23 Jul 2024


Hitachi buys US robotics SI, JR, for $1.4bn

JR Automation recently unveiled a "ground-breaking" robotic sorting system that sorts multi-SKU mixed orders automatically on a small footprint.

Hitachi is buying the leading US-based robotic systems integrator (SI), JR Automation Technologies, for $1.425m (around ¥158.2bn) to strengthen its factory automation activities in North America and elsewhere. JR, founded in 1980, builds production lines and logistics systems that use industrial robots. It employs more than 2,000 people at 23 locations worldwide and has expanded its revenues by more than 20% a year for the past three years to reach $603m in 2018.

The acquisition will take Hitachi into the fast-growing North American robotics SI sector, and accelerate the global development of its Lumada Solutions business which supplies digital services and technologies. It will also acquire JR Automation’s advanced technologies, know-how and resources, while JR will gain access Hitachi’s advanced r&d capabilities.

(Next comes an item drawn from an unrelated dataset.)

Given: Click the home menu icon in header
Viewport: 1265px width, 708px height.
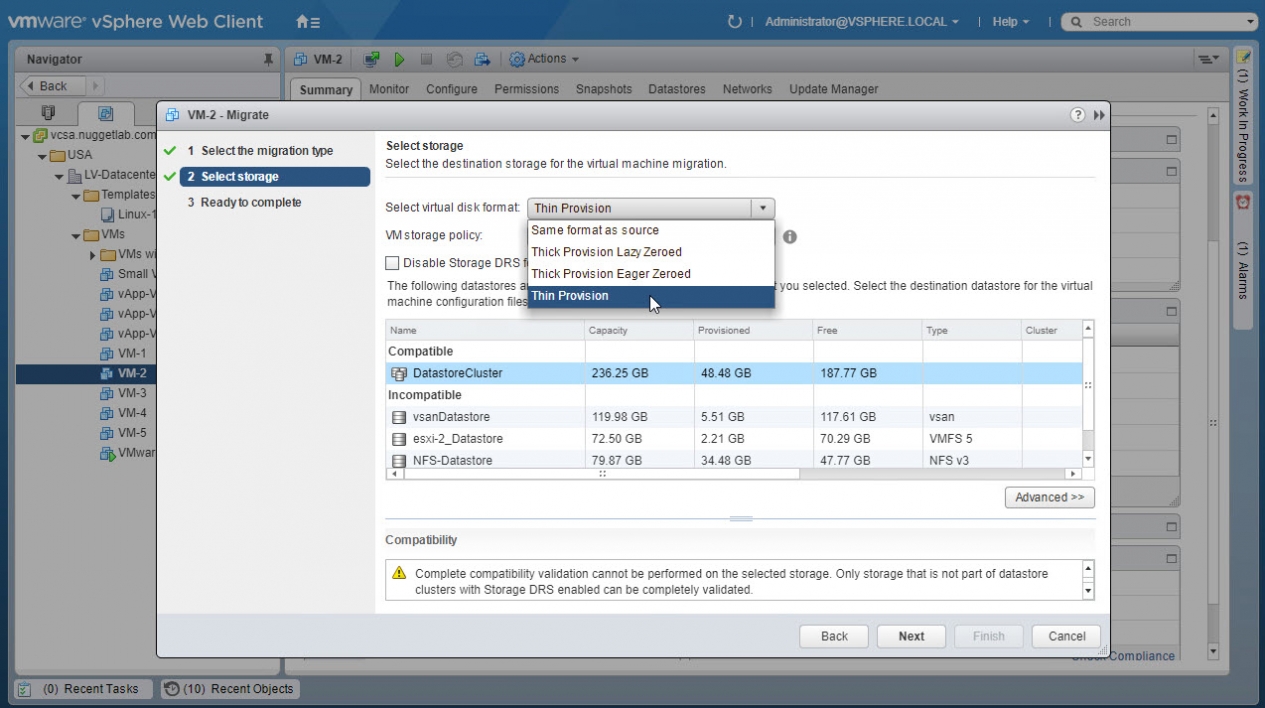Looking at the screenshot, I should [x=308, y=21].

Hitachi executive vice-president, Masakazu Aoki, describes the acquisition as “an important milestone for us. By providing customers with new value that combines Hitachi’s products, OT, IT and advanced technologies, we will accelerate the global rollout of our social innovation business.”

JR’s CEO, Bryan Jones, that that “with our combined capabilities, Hitachi and JR Automation will be a uniquely qualified global leader in next-generation smart manufacturing, and this partnership”. He adds that the partnership “will enable us to continue to drive tangible value creation for our customers through innovative custom solutions”.

JR, whose headquarters are in Holland, Michigan, claims to be North America’s largest independent supplier of custom automation systems. It has customers in the automotive, aerospace, e-commerce and life sciences sectors. About 25% of its revenues are generated internationally.

Hitachi is buying JR from the private equity investor Crestview Partners which acquired JR from Huizenga Automation in 2015, when the business had $170m of sales and five production facilities in North America. It now has more than $600m of sales and 23 facilities worldwide.

Hitachi has set itself a target of achieving industrial business worth more than ¥130bn ($1.16bn) in North America, mainly through mergers and acquisitions. In 2017, it acquired the air compressor manufacturer, Sullair. It boosted its robotics SI activities earlier this year by acquiring the Japanese SI, KEC Corporation.

The JR acquisition is expected to close by the end of 2019.